-- Begin Supplied passage --

This document was presented at the First Workshop on Persistent Objects, Appin, Scotland in August 1985 and published as a Cambridge University Technical Report (TR99) in November 1986.

An Overview of the Poly Programming Language

David C.J. Matthews

Poly is a general purpose programming language based on the idea of treating types as first-class values. It can support polymorphic operations by passing types as parameters to procedures, and abstract types and parameterised types by returning types as results. Although Poly is not intended specifically as a database programming language it was convenient to implement it in a persistent storage system. This allows the user to retain data structures from one session to the next and can support large programming systems such as the Poly compiler and a Standard ML system.

1. Poly and its Type System

Poly[Mat85] is based on the idea of types as first class values first used in the language Russell.[Dem79] In the terms used by Cardelli and MacQueen[Car85] it uses the abstract witness model of a type. Treating a type this way means that polymorphism, parameterised types and modules are all handled by the general concept of function application.

1.1 Types as Values

A type in Poly is a set of values, normally functions. For example the type integer has operations +, - etc. Other types may have these operations, the type real also has + and - but will not have a mod (remainder) operation. The operations need not be functions, integer also has zero, first and last which are simple values, and other types may contain types. All values in Poly have a signature, called a specification in earlier reports, which is only used at compile-time. It is the analogue of a type in languages like Pascal and corresponds in many ways to the idea of a type in Ponder\cite{Ponder}. There are three classes of value in Poly, the simple value which corresponds to what are normally thought of as values in, say Pascal, numbers, strings, vectors etc.; the procedure or function which operates on values and the type which is a set of values. Each kind of value has a signature. To show why this view of types is useful we will consider some properties of other languages, and how they are handled in Poly.

1.2 Polymorphism

A polymorphic function is one that can be applied to values of many different types. The phrase is sometimes used where overloading would be more appropriate, for example the + operator in Pascal. In Pascal, or languages like it, there are operators which can be applied to values of more than one data type and their meanings are different according to the type of their arguments. They can be thought of as a set of overloaded operators in the same way as operators in Ada can be overloaded. Truly polymorphic functions are somewhat different. They are functions which are applicable to values of a wide variety of data types, including types which may not exist at the time the function is written. The fundamental difference is that a new polymorphic function can be written in terms of other polymorphic functions, while a function written in terms of overloaded functions must be defined for each data type even if the program is the same for each. For example

function min(i,j: integer):integer
begin
if i < j then min := i else min := j
end;
function min(i,j: real):real
begin
if i < j then min := i else min := j
end;

The ML [Mil84] programming language provides polymorphic operations on an all-or-nothing basis. This allows one to write an identity function which simply returns its argument, and this function is applicable to values of any type. One can also write functions which operate on lists of any type or on functions of any type. This generally works very well but has problems when one wants to write an operation which operates differently on different data types. For example it is still necessary to overload = since comparing two integers is different to comparing two lists of real numbers. The min function cannot be written as a single function in ML. What is required is a way of writing operations which are type-dependent.

-- End Supplied passage --

**Problem 1**
The Poly language overview names the classes of value that exist in Poly. List every one of them.
**Problem 2**
Decide whether each statement below agrees with the Poly language overview. Answer yes or no for each, and quote the words from the overview that settle it.
(a) Poly was designed specifically as a database programming language.
(b) In Poly, signatures are used only at compile-time.
(c) The min function can be written as a single function in ML.
**Problem 3**
Continue the Poly language overview, starting after its last sentence.

-- Begin Data section --

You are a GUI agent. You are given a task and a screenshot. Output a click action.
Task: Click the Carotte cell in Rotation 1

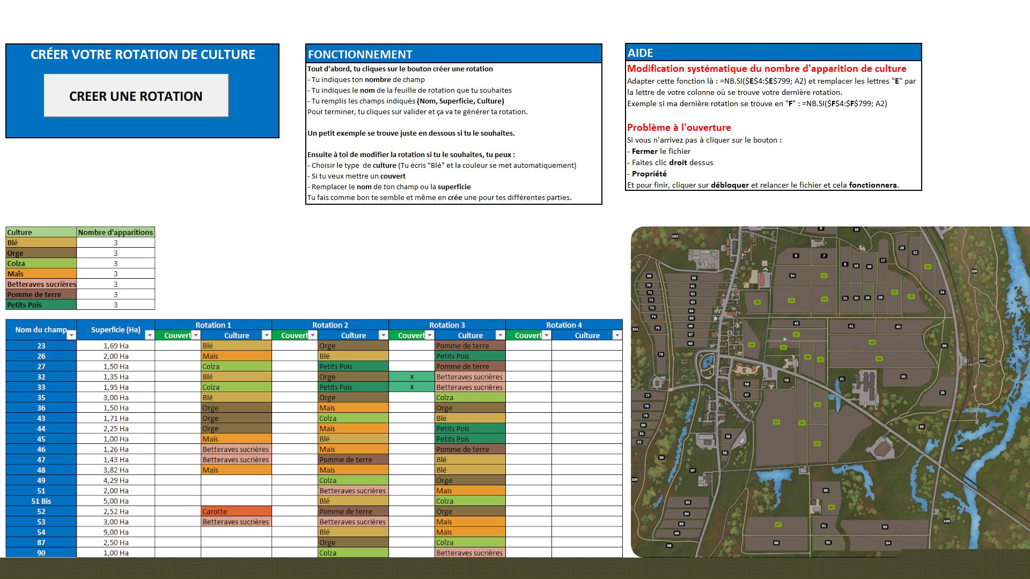(236, 511)
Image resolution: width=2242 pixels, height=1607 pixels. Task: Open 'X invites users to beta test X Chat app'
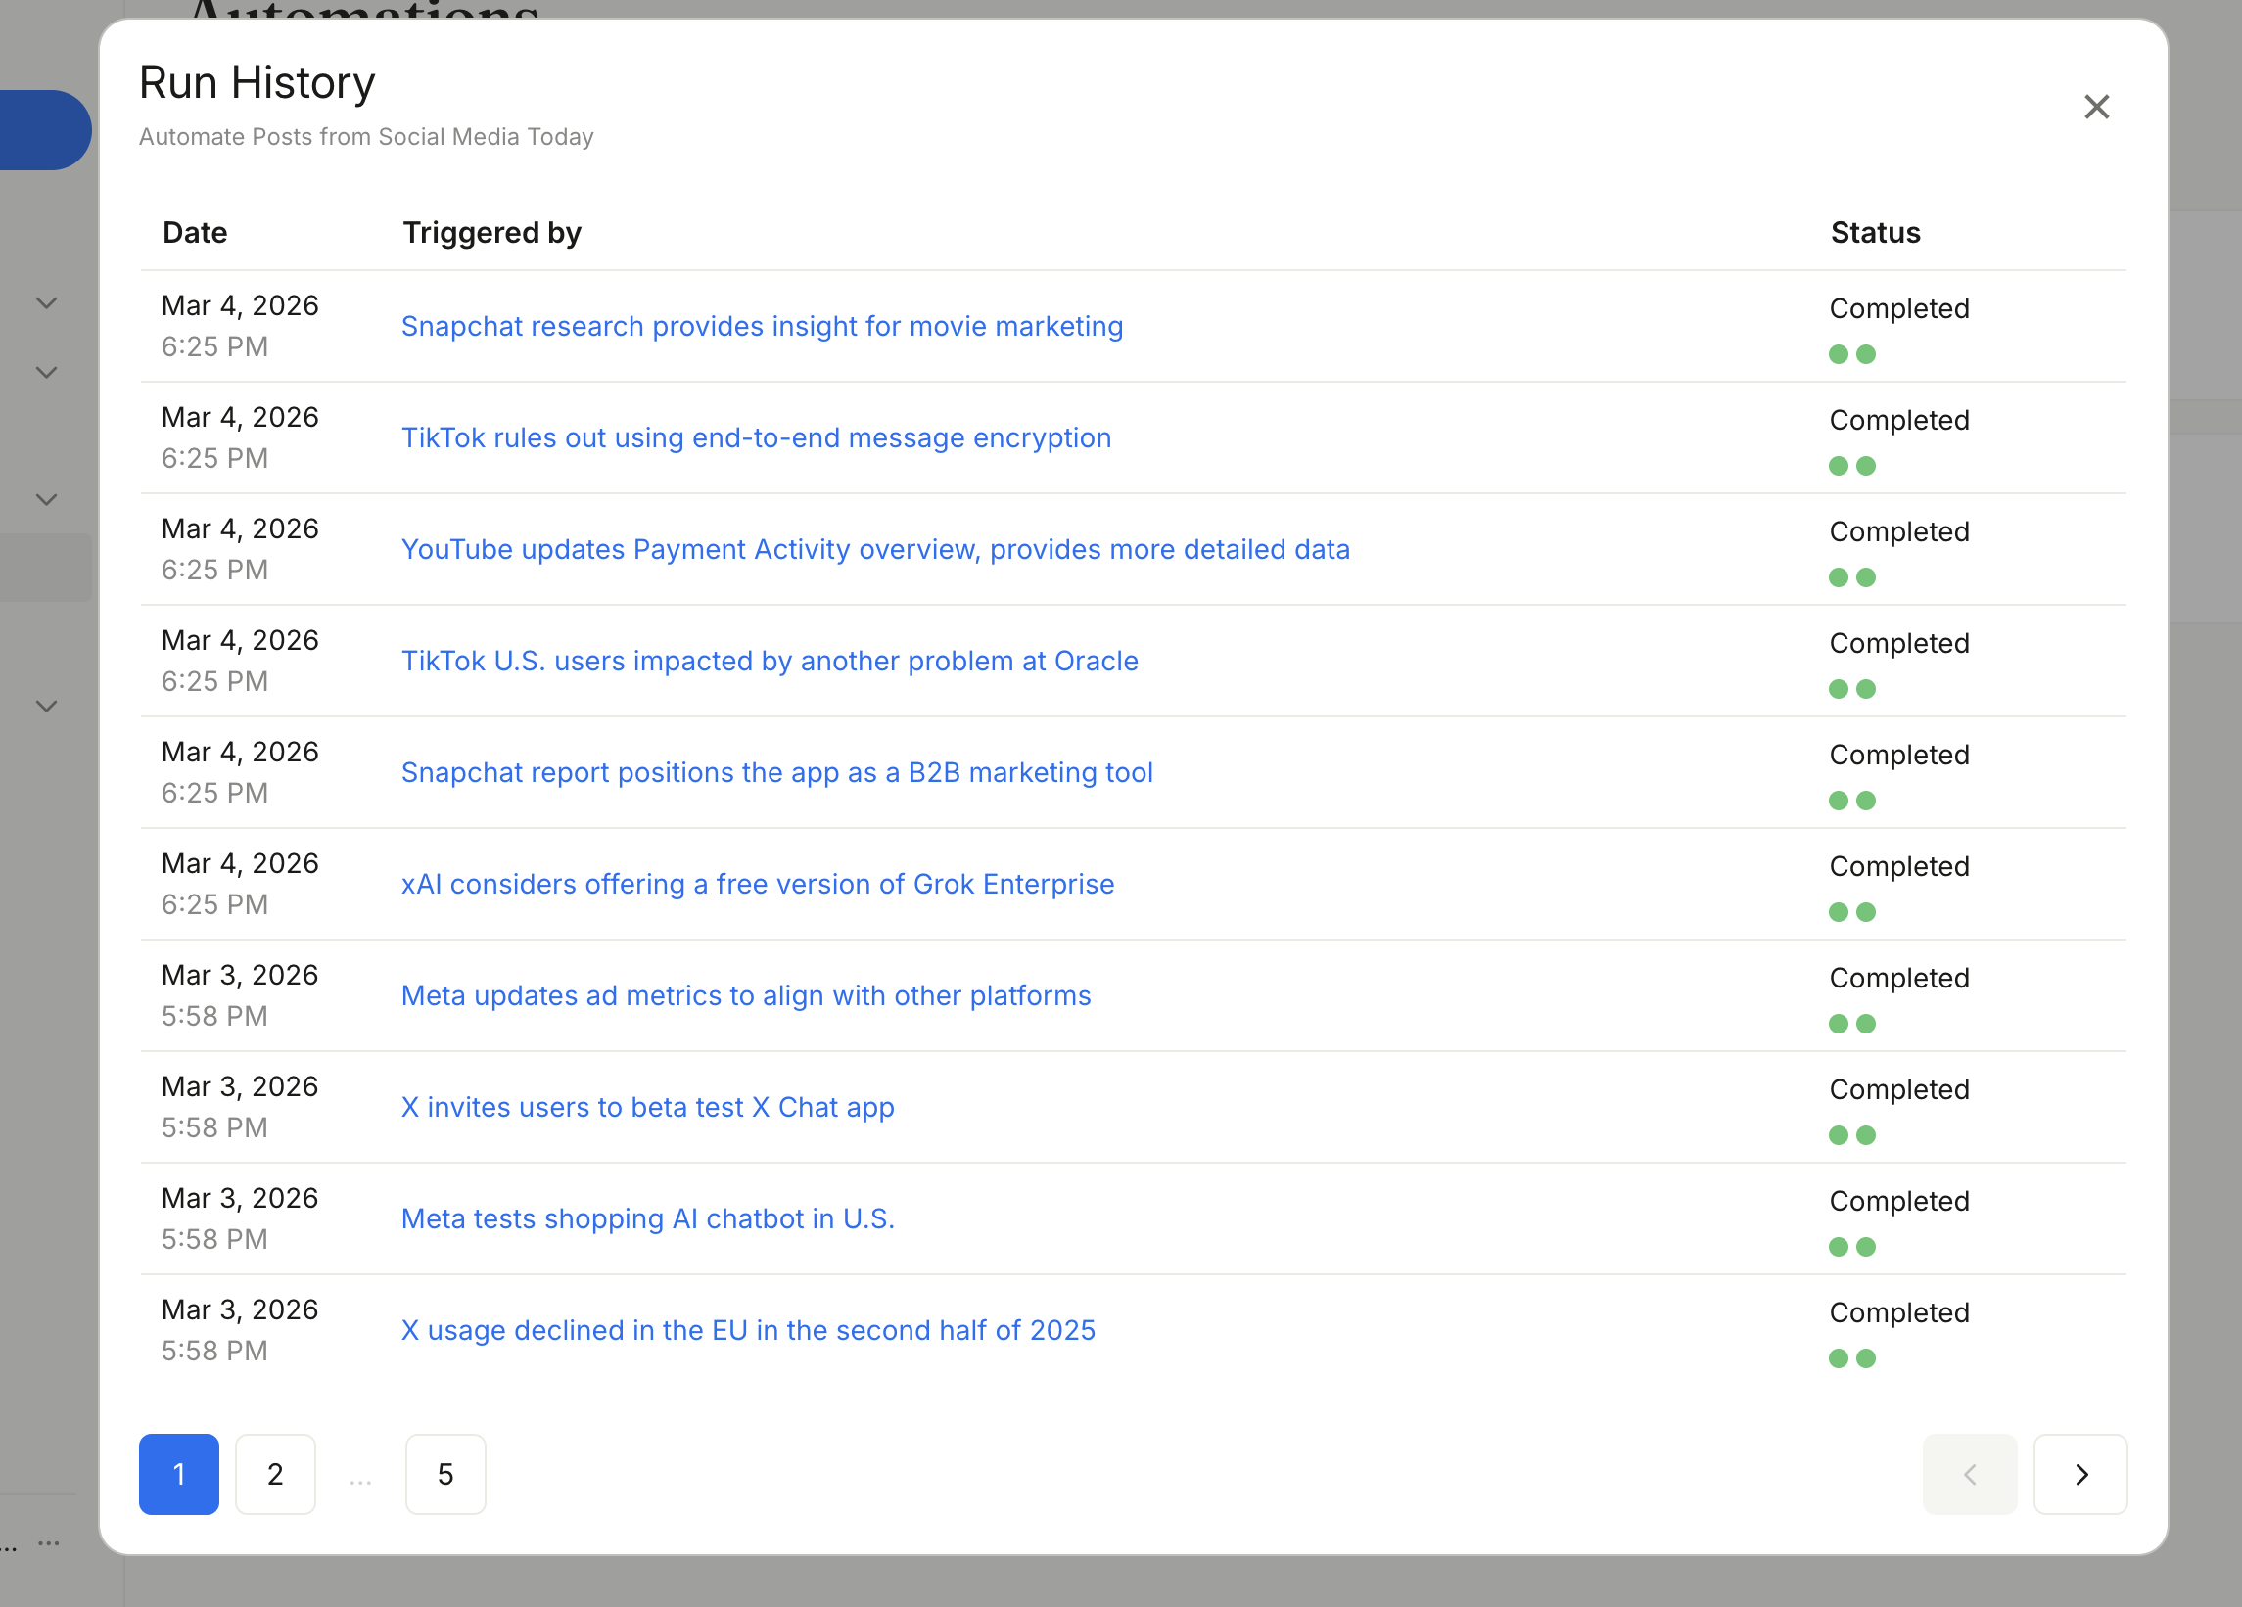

-- End Data section --

**Final result 1**
- The simple value (numbers, strings, vectors, and so on)
- The procedure or function, which operates on values
- The type, which is a set of values

**Final result 2**
(a) No. "Although Poly is not intended specifically as a database programming language"
(b) Yes. "All values in Poly have a signature, called a specification in earlier reports, which is only used at compile-time."
(c) No. "The min function cannot be written as a single function in ML."

**Final result 3**
A type in Poly is characterised by the operations it has. Both real and integer have < operations though they will be implemented in different ways. Many other types may have < operations since Poly allows the user to make new types. Poly allows a function to be written which selects certain operations from a type and values of any type with those operations can be used as a parameter. For example there is a single < function which works on types which have a < operation and simply applies the operations to the arguments. The effect is as though < were being overloaded. However, we can write a function in terms of this, such as the min function. This will also work on values of any type which has a < operation. For example, min is a function which will work on values of any type with the < operation. Such a type has signature

type (t) < : proc(t;t)boolean end

This type has an operation, <, which takes two values and returns a boolean. We will first write a version of min which takes three parameters; a type and two values of this type and returns a value of the type. It has signature:

proc(t: type (t) < : proc(t;t)boolean end; t; t)t

We can write the whole function.

let min ==
proc(t: type (t) < : proc(t; t)boolean end; x, y: t)t
begin
if x < y then x else y
end;

It can be applied to integer values

min(integer, 1, 2)

or string values

min(string, "abc", "abd"

or values of any type with a < operation. The first parameter is a type which must have a < operation which compares two values of the type, and the second and third parameters must be values of the type. When we call

min(integer, 1, 2)

the actual parameters are matched to the formal parameters from left to right. First the types are matched by checking that the type given has the appropriate operation, and then the values are matched. They are not of course the same type as t, since they have type integer, but we invoke a matching rule which says that if we have matched an actual type parameter to a formal type then we can match values of corresponding types. In addition the type of the result becomes matched so that the result has type integer. This can be thought of as a systematic renaming of t with integer.

1.3 Implied Parameters

Having to pass the types explicitly is often a nuisance so there is a sugared form which gives a way of omitting the types and having the compiler insert them automatically using the types of the parameters. The only difference to the definition of the function is that the types are written in square brackets before the other parameters. The definition of min would then be:

let min ==
proc$[$t: type (t) < : proc(t; t)boolean end$]$ (x, y: t)t
begin
if x < y then x else y
end;

It can be used by just giving the values.

min(1, 2);

min("abc", "abd");

This sugaring also allows us to define operators such as + and < which simply apply the operation with the same name from the types of their arguments giving the effect of overloading.

let + ==
proc infix 6 $[$t: type (t) + : proc(t; t)t end$]$ (x, y: t)t
begin
t$+ (x, y)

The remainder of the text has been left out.